Belizean media met with the now professor for a decade of the Instituto Tecnológico Autónomo de Mexico (ITAM) in Mexico City. The hour-long taped discussion was facilitated by the US Embassy in Belmopan as part of a project titled “From Fear to Facts: Demystifying the ICJ.” The ultimate plan is for the media group to travel to the ICJ for an educational visit at the end of November.
Among the expectations is for the media to learn about and witness first-hand some of the processes of the Court. Having represented Mexico against the United States in the contentious Avena Case, Bernal knows all too well those processes and called them complicated and extensive.

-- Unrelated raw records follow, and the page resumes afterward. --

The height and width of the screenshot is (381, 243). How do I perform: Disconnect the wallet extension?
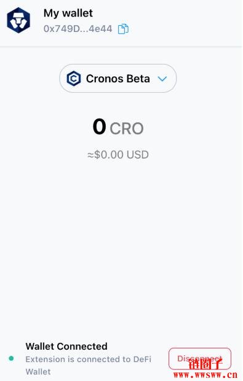click(200, 359)
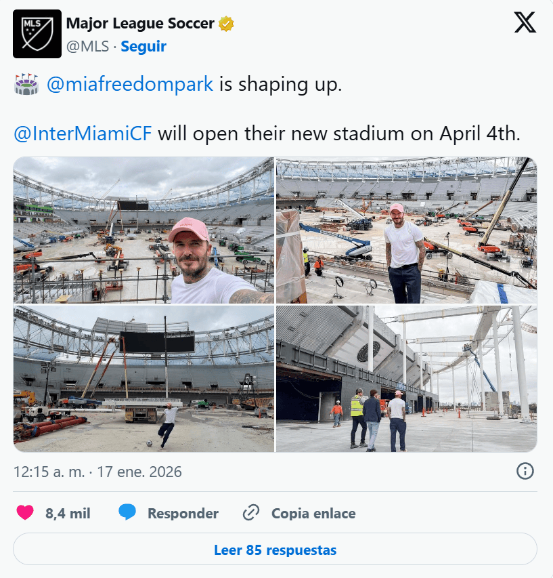Image resolution: width=553 pixels, height=578 pixels.
Task: Like the tweet with the heart icon
Action: (x=25, y=513)
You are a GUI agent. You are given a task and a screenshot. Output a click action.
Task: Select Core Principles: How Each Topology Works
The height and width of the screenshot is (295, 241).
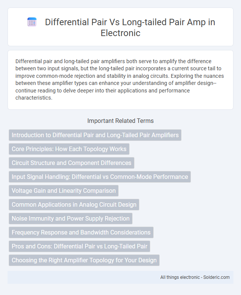(x=69, y=149)
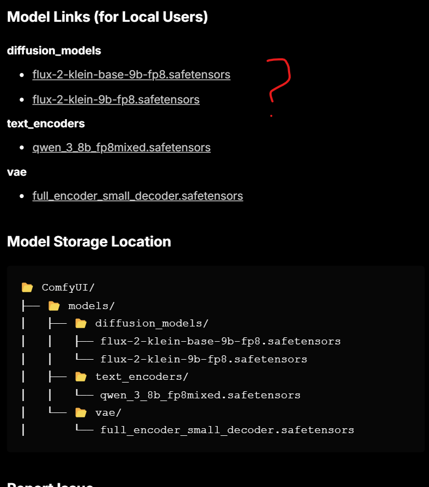Open full_encoder_small_decoder.safetensors link
This screenshot has height=487, width=429.
click(x=138, y=196)
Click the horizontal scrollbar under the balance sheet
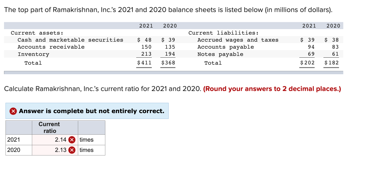The width and height of the screenshot is (384, 170). point(173,73)
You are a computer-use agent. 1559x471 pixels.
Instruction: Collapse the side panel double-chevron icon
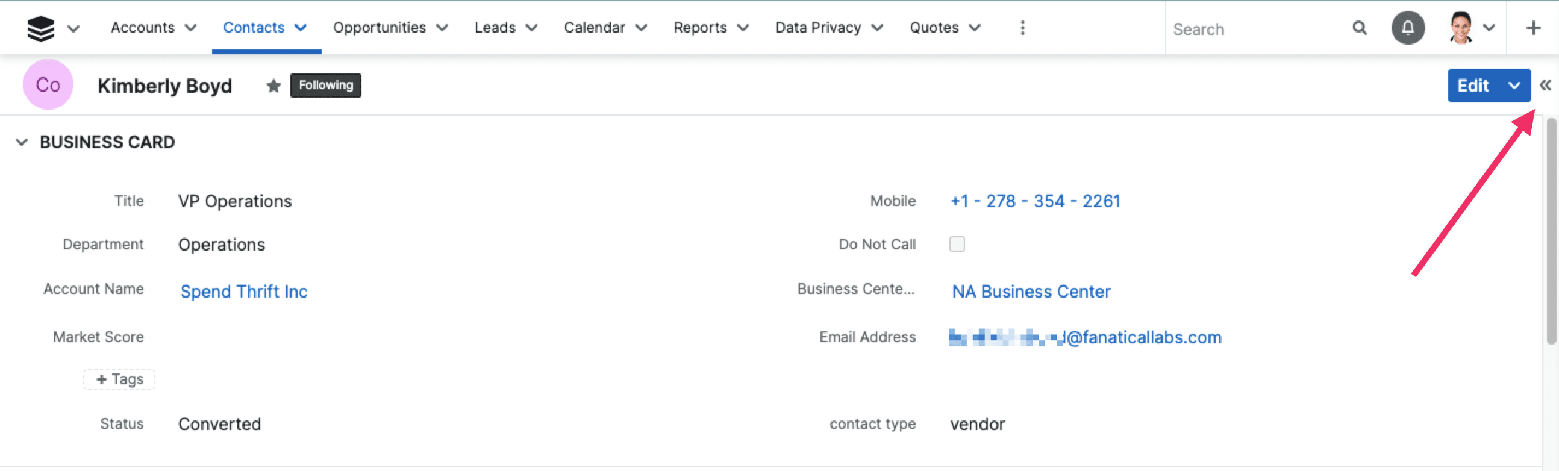tap(1545, 85)
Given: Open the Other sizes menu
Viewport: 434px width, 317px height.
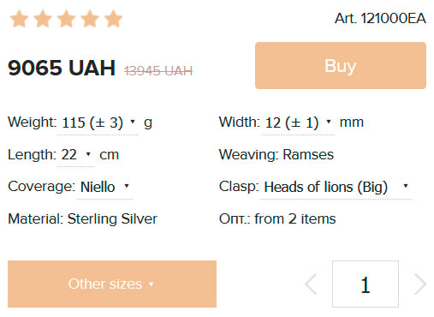Looking at the screenshot, I should (x=112, y=284).

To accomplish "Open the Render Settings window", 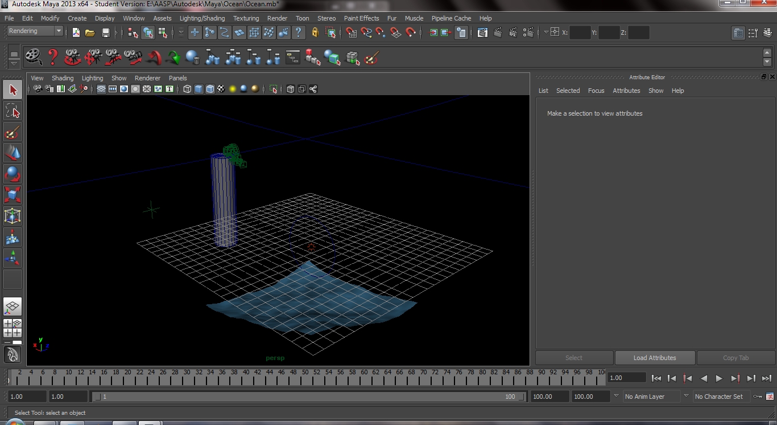I will [528, 32].

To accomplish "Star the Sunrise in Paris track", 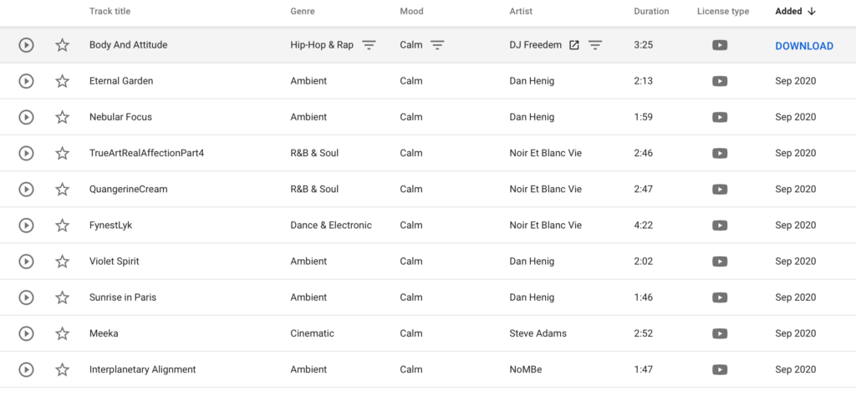I will pos(62,297).
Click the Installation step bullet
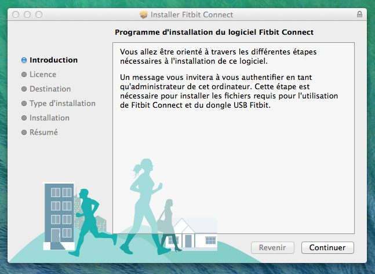Image resolution: width=375 pixels, height=274 pixels. point(24,118)
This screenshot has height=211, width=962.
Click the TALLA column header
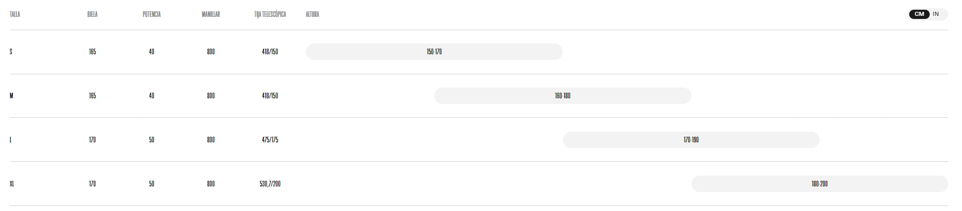click(x=15, y=14)
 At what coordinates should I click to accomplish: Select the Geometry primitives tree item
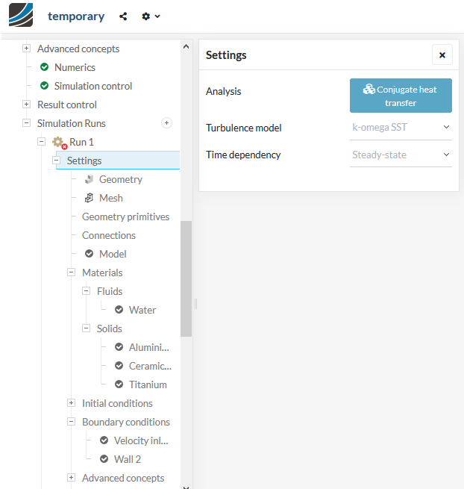tap(125, 217)
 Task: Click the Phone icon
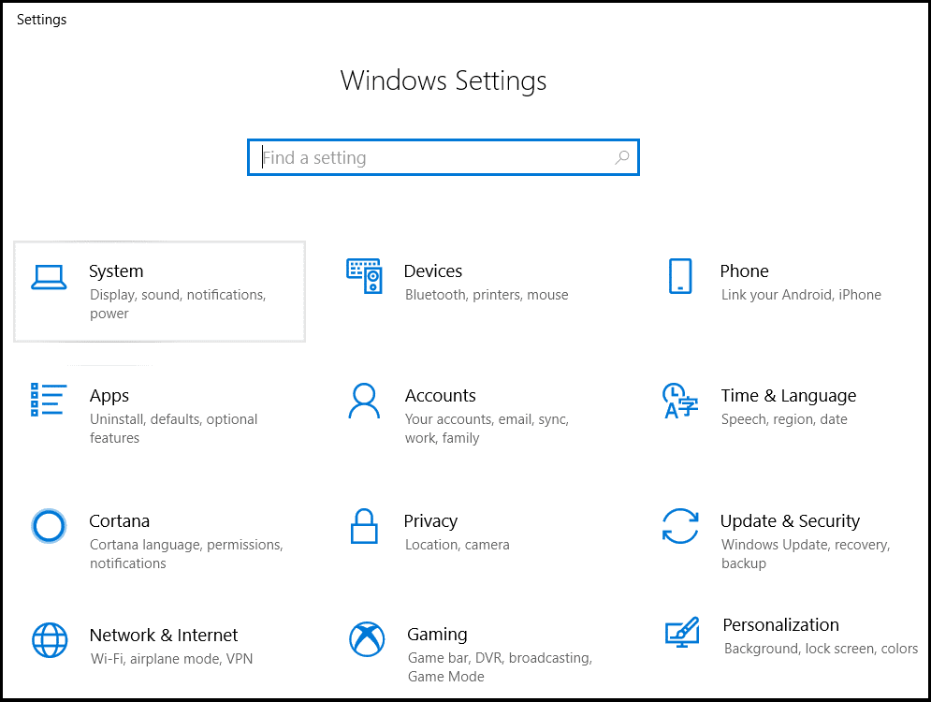(x=680, y=276)
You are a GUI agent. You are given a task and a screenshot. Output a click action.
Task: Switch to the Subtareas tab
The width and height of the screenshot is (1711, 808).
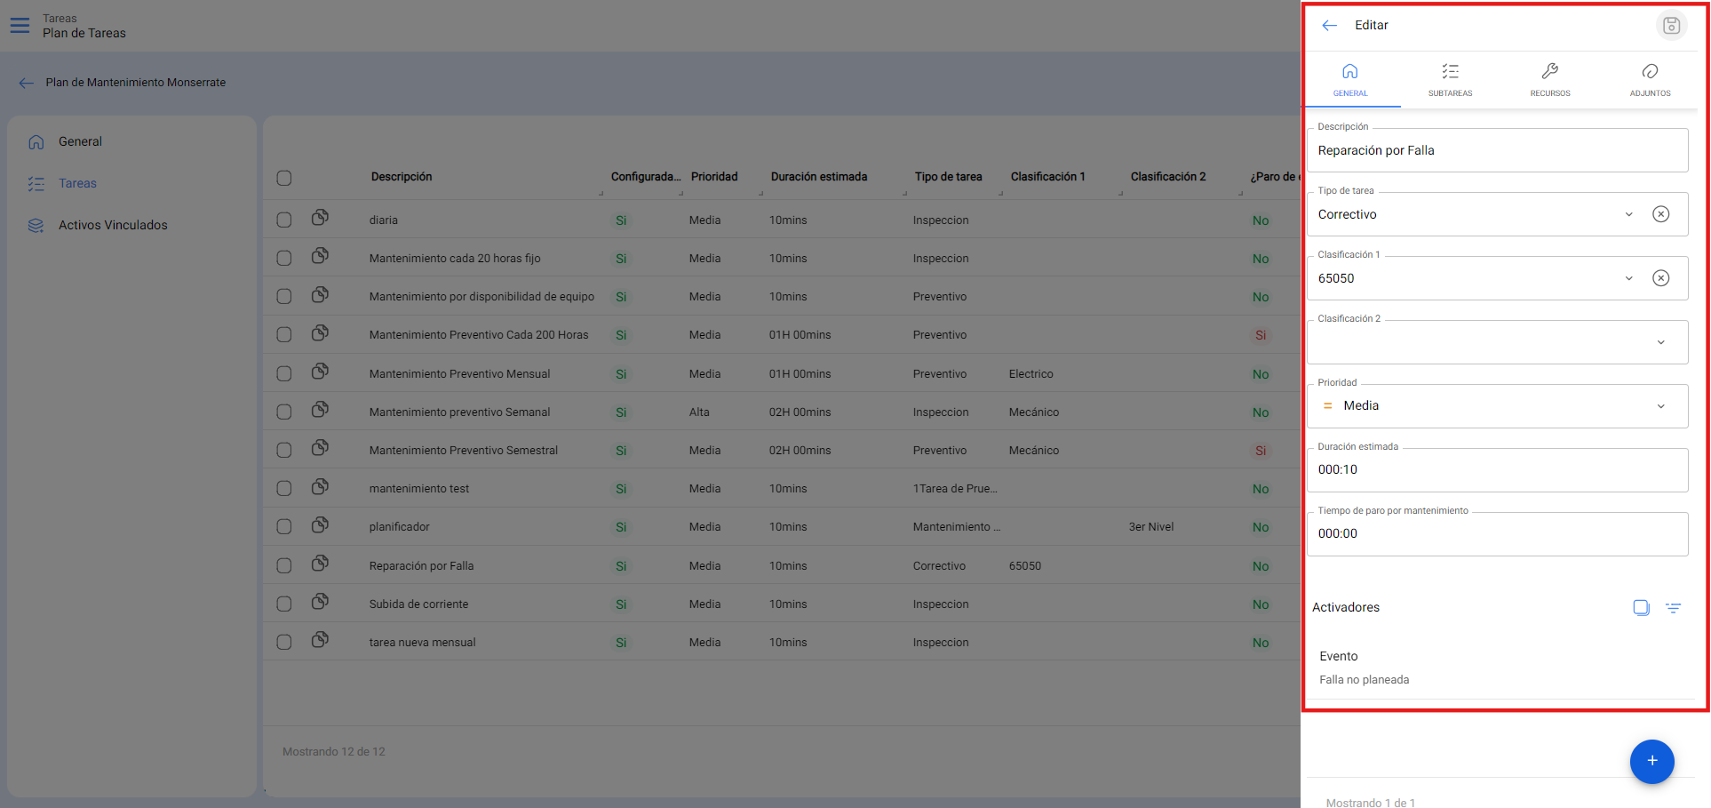pyautogui.click(x=1450, y=79)
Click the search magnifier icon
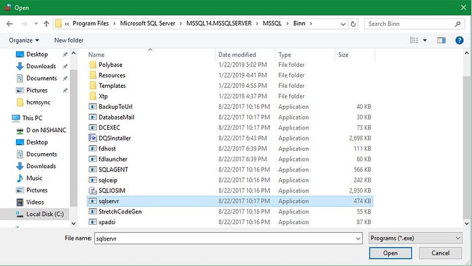Image resolution: width=472 pixels, height=266 pixels. coord(458,24)
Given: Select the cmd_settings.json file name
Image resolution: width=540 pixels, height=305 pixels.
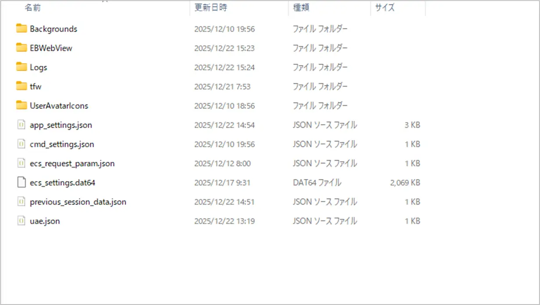Looking at the screenshot, I should point(62,144).
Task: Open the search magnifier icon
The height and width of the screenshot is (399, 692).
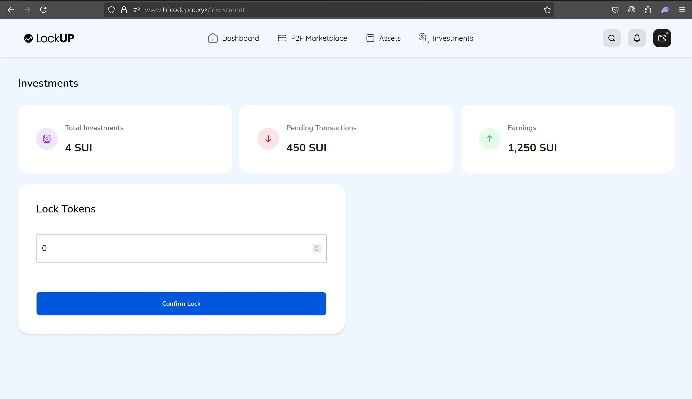Action: (x=611, y=38)
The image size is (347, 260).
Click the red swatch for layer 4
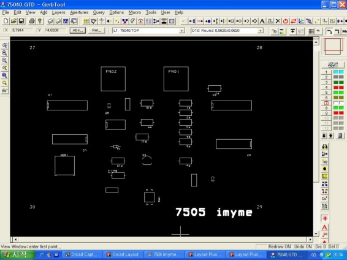338,88
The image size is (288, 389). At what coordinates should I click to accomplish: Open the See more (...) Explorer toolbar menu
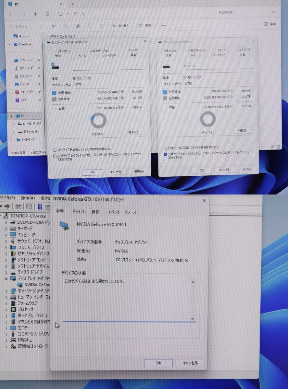(164, 26)
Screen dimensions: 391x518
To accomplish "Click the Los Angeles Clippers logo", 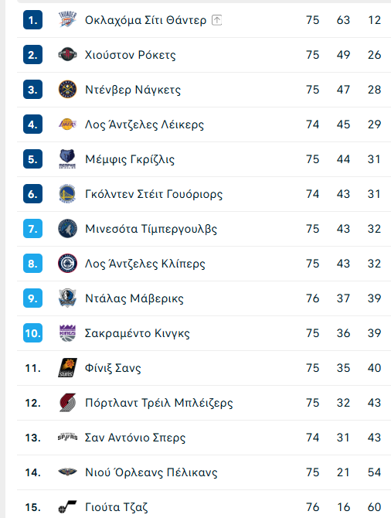I will [x=67, y=264].
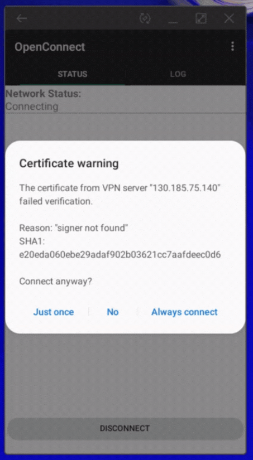This screenshot has width=253, height=460.
Task: Close the OpenConnect window with X icon
Action: coord(229,18)
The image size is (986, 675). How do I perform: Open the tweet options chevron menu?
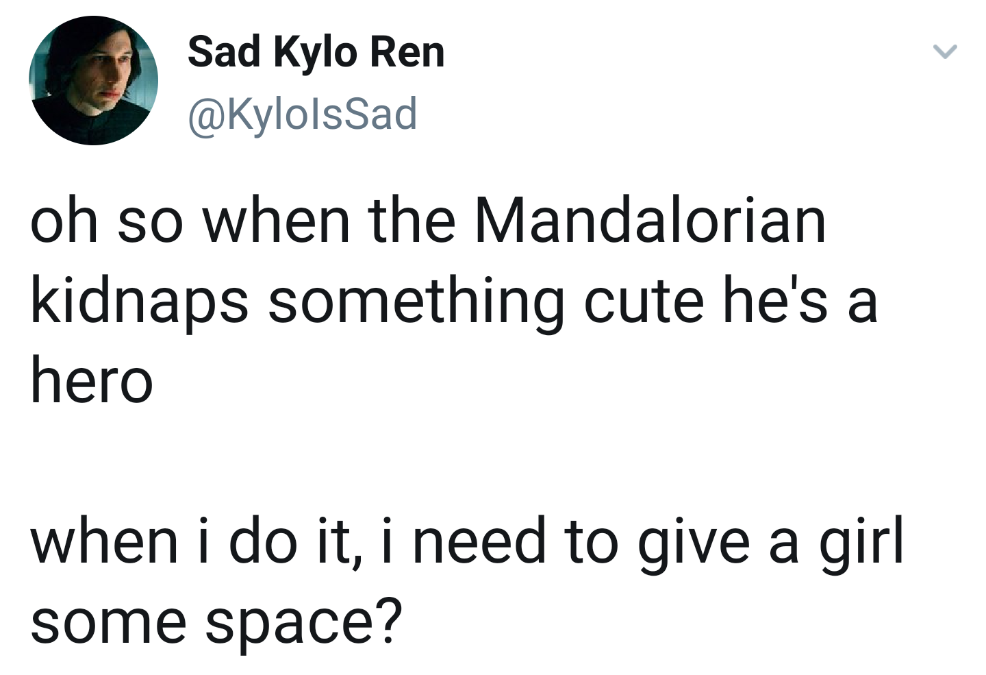tap(945, 52)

In what has been Mexico’s only case before the ICJ, the state complained that the US breached the Vienna Convention by not providing immediate consular access to 54 Mexican nationals who were arrested, tried and sentenced to death. In 2004 the ICJ ruled in favour of Mexico. However, the US has since executed 3 of the Mexicans in breach of the ICJ ruling. Professor Bernal admitted that the ICJ has no enforcement arm and added that recourse to the United Nations Security Council is also futile as it could only condemn the attitude of the non-compliant state, asking them to comply with the judgment, “and that’s it.”
Taking into account considerations about the composition of the 15-member Bench at the ICJ was slightly complicated. Bernal called them “great jurists” appointed by the UN at “the most impartial possible court in the world.” But then he referenced that it will give Belize some confidence that a Jamaican and Brazilian jurist currently sit on the bench. Also of note, he said, is that for the first time in the ICJ’s history the UN last year did not vote for a British judge (something he believes we should study).
We therefore asked about the likelihood of geopolitics coming into play at the ICJ. While he would not deny that judges are only human with individual tendencies and “politics are politics and I’m sure all the judges read the papers everyday,” the law professor hastened to clarify that “judges are individual; they don’t represent their countries”. He affirmed too that “the judgment is based on one thing: international law.”
Were Belize and Guatemala to end up before the ICJ, Bernal says the 1859 boundary treaty between Great Britain and Guatemala would be the essence of the case and in his limited knowledge of the dispute, “Guatemala has very little rights over what it’s claiming.”